- What you should do: In the records that follow, find each line with the word "computer" and copy it.

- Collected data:

--------------------------------

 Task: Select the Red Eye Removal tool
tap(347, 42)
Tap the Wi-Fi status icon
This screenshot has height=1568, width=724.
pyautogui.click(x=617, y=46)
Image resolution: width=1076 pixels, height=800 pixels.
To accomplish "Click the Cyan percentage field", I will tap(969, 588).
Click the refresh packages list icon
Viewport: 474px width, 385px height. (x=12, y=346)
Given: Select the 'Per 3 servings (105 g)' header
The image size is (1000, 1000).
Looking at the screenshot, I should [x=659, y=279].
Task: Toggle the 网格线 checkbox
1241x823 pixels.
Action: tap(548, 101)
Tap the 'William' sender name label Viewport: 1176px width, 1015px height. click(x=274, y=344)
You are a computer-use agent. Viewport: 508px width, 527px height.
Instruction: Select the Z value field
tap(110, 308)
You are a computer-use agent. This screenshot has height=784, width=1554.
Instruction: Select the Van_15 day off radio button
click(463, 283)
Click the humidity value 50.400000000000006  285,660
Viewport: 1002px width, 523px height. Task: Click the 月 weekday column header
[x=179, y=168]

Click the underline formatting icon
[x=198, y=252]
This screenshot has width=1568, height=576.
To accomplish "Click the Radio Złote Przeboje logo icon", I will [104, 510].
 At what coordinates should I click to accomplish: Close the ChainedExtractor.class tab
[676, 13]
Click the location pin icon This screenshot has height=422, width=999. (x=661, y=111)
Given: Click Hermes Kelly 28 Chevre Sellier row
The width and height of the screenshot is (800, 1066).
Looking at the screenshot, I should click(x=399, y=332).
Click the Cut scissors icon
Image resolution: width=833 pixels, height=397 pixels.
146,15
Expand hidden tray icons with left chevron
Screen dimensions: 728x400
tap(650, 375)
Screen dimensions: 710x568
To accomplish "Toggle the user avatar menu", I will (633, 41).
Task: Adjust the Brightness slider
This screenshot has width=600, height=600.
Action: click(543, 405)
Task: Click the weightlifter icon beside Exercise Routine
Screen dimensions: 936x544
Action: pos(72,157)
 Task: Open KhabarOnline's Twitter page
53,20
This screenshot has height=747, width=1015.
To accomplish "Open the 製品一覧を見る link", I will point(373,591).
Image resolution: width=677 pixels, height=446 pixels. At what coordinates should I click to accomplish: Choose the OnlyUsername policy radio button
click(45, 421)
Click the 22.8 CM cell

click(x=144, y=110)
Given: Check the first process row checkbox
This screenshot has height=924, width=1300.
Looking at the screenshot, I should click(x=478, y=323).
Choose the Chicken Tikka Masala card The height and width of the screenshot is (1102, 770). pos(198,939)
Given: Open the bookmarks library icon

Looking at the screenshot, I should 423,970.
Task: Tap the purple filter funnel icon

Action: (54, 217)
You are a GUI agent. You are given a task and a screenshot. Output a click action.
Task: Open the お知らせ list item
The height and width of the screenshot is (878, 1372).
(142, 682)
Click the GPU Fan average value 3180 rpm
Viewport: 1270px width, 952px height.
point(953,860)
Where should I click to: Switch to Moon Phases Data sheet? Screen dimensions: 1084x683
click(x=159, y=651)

--------------------------------

- Answer below:
You are a computer-use agent. Viewport: 508px width, 527px height.
You are a computer-use agent. This screenshot has height=784, width=1554.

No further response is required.